Words that break your bones

A friend told me he’d just been on a rant inspired by his daughter, age 13.

“I can’t think of any worse insult than to be told I’m stupid. Calling someone stupid is just about the worst thing. Don’t you think?”

So, I had to think about it. Being called, truthfully, stupid is pretty bad. I would hate to be stupid.

But the thing about insults, is they so often have little to do with truth.

It reminded me of a book, The Autobiography of an Ex-Coloured Man by James Weldon Johnson. He was a light-skinned black man, and it turned out he could pass as white if he wanted to. The book explored what it meant to be identified as one thing or the other.

It would be what he was called that made the difference.

What became the turning point was when he saw a man called out in the South, called out as ‘Ni***r’. He was then lynched, hung from a tree for no other cause.

The narrator of the book refused to be called black after that. Or, in the word of the day, “coloured”.

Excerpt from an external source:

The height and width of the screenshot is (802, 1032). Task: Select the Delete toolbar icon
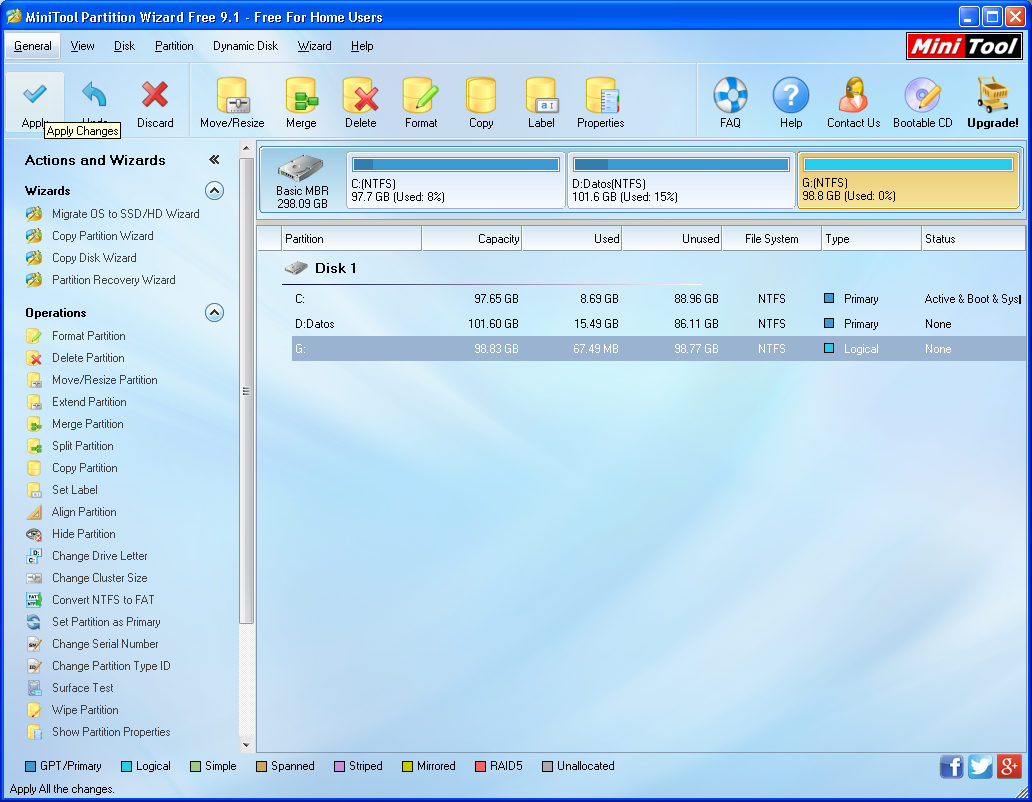360,100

I can understand why my friend was not considering those sorts of insults. He was a strong, empowered white man in a society where white men are empowered. It would be an occasion VERY far out on the bell curve to be insulted in a way that would cause him harm or death.

But I know, that there are certain words, certain insults, that mean I am in physical danger. As a woman, if someone called me a “b***h” or a “c**t” in certain contexts, it would be as if they were flashing a permit allowing them to hurt me.

“Because I am this, and you are that, I may now rape, hit or even kill you. It’s part of the way of the world.”

I am not going to say I’m agonized over this fact. I just know that, if I hear certain words in certain settings, I better find a very quick and obsequious way to get OUT of there.